A running back in Kelly's system has to be ready to pass block, run routes and then take advantage of his limited opportunities to carry the ball. Ramsey, for example, got his 103 yards on just 12 carries.
"We never really know how it might play out during the game," Ramsey said. "So we just have to be ready when our numbers are called."
Though the statistics aren't eye-popping, this might be the best rushing attack Cincinnati has had under Kelly. Ramsey, a steady senior, is averaging 7.7 yards per carry, best among all Big East backs with at least 10 carries. Sophomore Isaiah Pead has added an electricity to the backfield with his speed and is averaging 5.8 yards per carry.
"We don't look at them as a one or a two," Kelly said. "We look at them as a 1a and 1b."
While the Bearcats aren't going to line up in an I-formation and power the ball down the field, it's not as if Kelly is opposed to the running game.
"It's one of the products of the spread offense," he said. "If you're going to overcommit or double out and put fair numbers in the box, we're going to run the football."
Miami did that on Saturday, double-teaming star receiver Mardy Gilyard as much as possible. There surely will be other teams this season who load up against the passing game and force the Bearcats to beat them on the ground.

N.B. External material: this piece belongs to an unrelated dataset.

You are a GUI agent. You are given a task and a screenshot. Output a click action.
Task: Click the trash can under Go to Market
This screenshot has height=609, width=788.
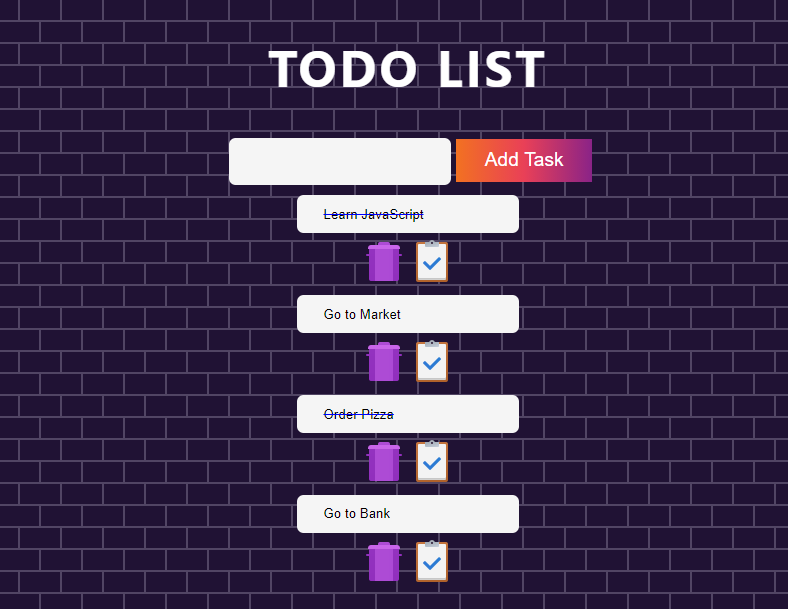click(384, 362)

Running the ball might be a way for Cincinnati to keep the ball longer. The offense had just 19:09 of possession time at Miami, a week after having the ball for just over 16 minutes against Fresno State.
"I guess one way [to improve that] would be to slow down our scoring drives," Kelly said. "But I'd rather just score quickly."
For now, it looks like Cincinnati's running backs will remain in the shadows, ready to contribute during their rare chances.
"It's definitely something that's been overlooked, but we don't mind being overlooked," Ramsey said. "When we come into the game, most of the time we're productive. So if teams are not prepared to stop the run, it makes things even better for us."